- Interactive map of Chintaki
- Chintaki Location in Karnataka, India
- Coordinates: 18°13′15″N 77°32′30″E﻿ / ﻿18.220922°N 77.541645°E
- Country: India
- State: Karnataka
- District: Bidar district
- Taluka: Aurad taluka

Area
- • Total: 15.406 km^{2} (5.948 sq mi)

Population (2011)
- • Total: 3,557

Demographics
- • Sex ratio: 938 ♀/1000 ♂
- PIN Code: 585326
- Vehicle registration: KA38

= Chintaki =

Village in Karnataka, India

Chintaki is a village in the Aurad Taluka of the Bidar district in the state of Karnataka, India. In April 2026, the temperature in the town reached 46° C, the highest ever recorded in the state.

== Demographics ==
The 2011 census population 3,557 people. Of these, 1,835 were men and 1,722 were women, or roughly 938 women for every 1,000 men. The village had 623 households and covered 15.406 square kilometres. There were 543 children under seven: 274 boys and 269 girls.

== Geography and climate ==
Chintaki sits on the northern Deccan Plateau, the summers can get very hot and dry. On 29 April 2026, the temperature reached 46° C according to the Karnataka State Natural Disaster Monitor Centre, the highest temperature the state had ever seen.

▸ DATA SHOWN
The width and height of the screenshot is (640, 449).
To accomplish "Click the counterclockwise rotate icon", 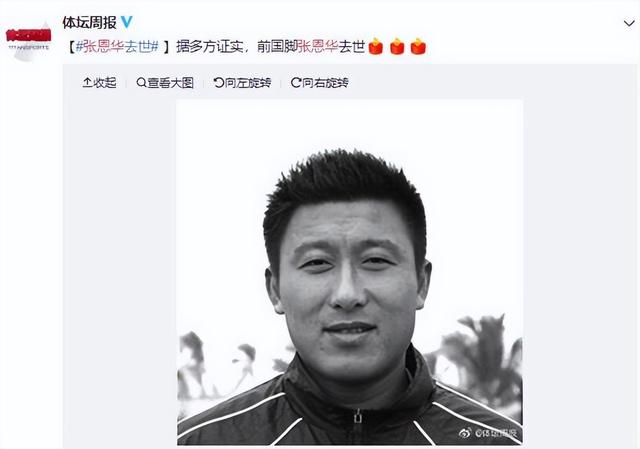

▸ WHAT THE TASK ASKS
Quote the entire Chintaki village text word for word. The lines that appear above have no connection to the text about Chintaki.

▸ ANSWER SECTION
- Interactive map of Chintaki
- Chintaki Location in Karnataka, India
- Coordinates: 18°13′15″N 77°32′30″E﻿ / ﻿18.220922°N 77.541645°E
- Country: India
- State: Karnataka
- District: Bidar district
- Taluka: Aurad taluka

Area
- • Total: 15.406 km^{2} (5.948 sq mi)

Population (2011)
- • Total: 3,557

Demographics
- • Sex ratio: 938 ♀/1000 ♂
- PIN Code: 585326
- Vehicle registration: KA38

= Chintaki =

Village in Karnataka, India

Chintaki is a village in the Aurad Taluka of the Bidar district in the state of Karnataka, India. In April 2026, the temperature in the town reached 46° C, the highest ever recorded in the state.

== Demographics ==
The 2011 census population 3,557 people. Of these, 1,835 were men and 1,722 were women, or roughly 938 women for every 1,000 men. The village had 623 households and covered 15.406 square kilometres. There were 543 children under seven: 274 boys and 269 girls.

== Geography and climate ==
Chintaki sits on the northern Deccan Plateau, the summers can get very hot and dry. On 29 April 2026, the temperature reached 46° C according to the Karnataka State Natural Disaster Monitor Centre, the highest temperature the state had ever seen.